Body-worn video footage showed the officer activating blue lights and intercepting Nolan’s car before pulling her over.

Nolan provided a roadside saliva test, which gave a positive indication for cannabis. The court heard this was not conclusive but justified her arrest and further testing.

Refusal captured on video

Footage played in court showed Nolan repeatedly refusing to provide a blood sample after being taken to custody.

The officer read out the required legal warnings, including that failure to provide a specimen could lead to prosecution.

Nolan replied: “I’m refusing, take me to court,” and later said: “No, because I don’t trust you or the NHS.”

The court also heard she told officers: “I do not consent to anything that you will do to me,” and even refused to accept a glass of water due to concerns it could be tampered with.

Defence: PTSD and mistrust

Giving evidence, Nolan said her refusal was based on a deep mistrust of police, which she linked to previous experiences.

“I don’t trust the police,” she told the court. “You can do any test you want, but you’re not putting a needle in my arm.”

She said she would have provided a urine sample and maintained she was not under the influence of drugs.

Nolan also told the court she believed she suffered from post-traumatic stress disorder, although she accepted she had no formal diagnosis.

Medical evidence rejected

A letter from her GP confirmed Nolan had not been diagnosed with PTSD, though she was experiencing anxiety and distress.

A healthcare professional present in custody told the court Nolan appeared physically well, understood the procedure, and had no medical condition that would justify refusing a blood sample.

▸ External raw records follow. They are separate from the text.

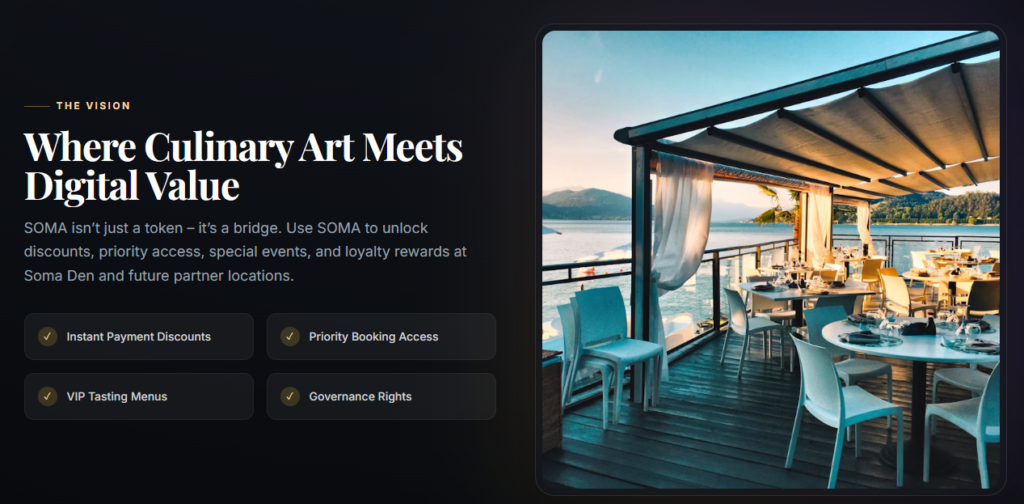The image size is (1024, 504).
Task: Click the distant mountain in the photo
Action: 586,204
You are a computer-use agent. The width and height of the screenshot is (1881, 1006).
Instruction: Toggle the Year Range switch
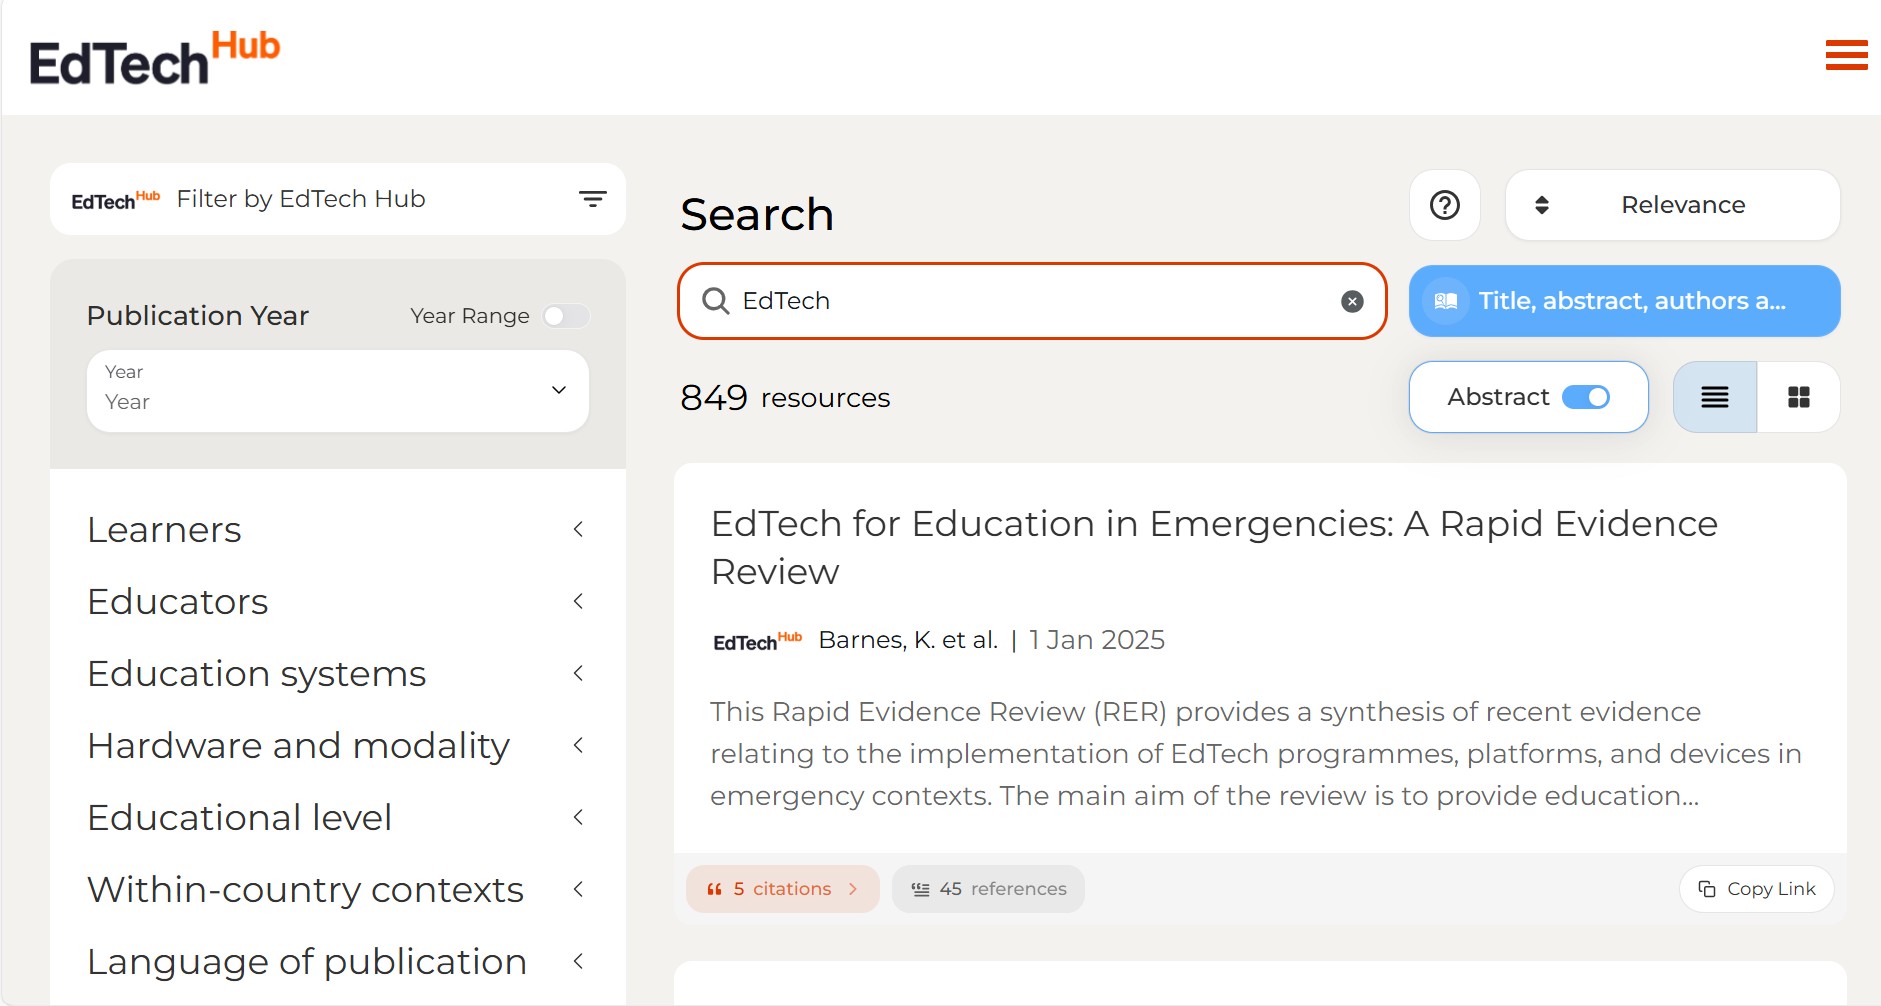[x=566, y=316]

The court heard recognised medical reasons could include conditions such as a clinically supported phobia, but no expert evidence had been provided in Nolan’s case.

Court’s ruling

Delivering judgment, the court said it accepted Nolan held genuine fears and mistrust of the authorities.

However, the judge ruled that a “reasonable excuse” must arise from a physical or mental inability to provide a specimen, or a real risk to health, and would normally require medical evidence.

The court found Nolan’s refusal was instead a willful refusal based on mistrust, which — even if genuinely held — could not amount to a lawful excuse.

The judge also rejected Nolan’s argument that she should have been offered a urine test, ruling that the law does not require police to give drivers a choice between blood and urine samples.

Refusing the appeal, the judge said: “We find that you did not have a reasonable excuse defined by law. Therefore, we refuse the appeal.”

Nolan replied: “That’s all I wanted. A fair trial.”

Sentence and finances

Magistrates had previously imposed an 18-month driving disqualification, a £300 fine, £650 in prosecution costs and a £120 surcharge.

The Crown Court then heard Nolan receives around £1,300 a month in Universal Credit, alongside ongoing household and vehicle costs.

The court confirmed that the penalty imposed at the lower court was correct. Nolan must pay £250 costs to the CPS after losing the appeal.

She was ordered to pay at £20 a month to which she told the judge: “I can’t afford that I am poor. I am very poor. I have three cats to feed, and I won’t starve my cats.”

Despite being unsuccessful in court she added: “Thank you Your Honour for a fair trail. You have been very good. Thank you, thank you.”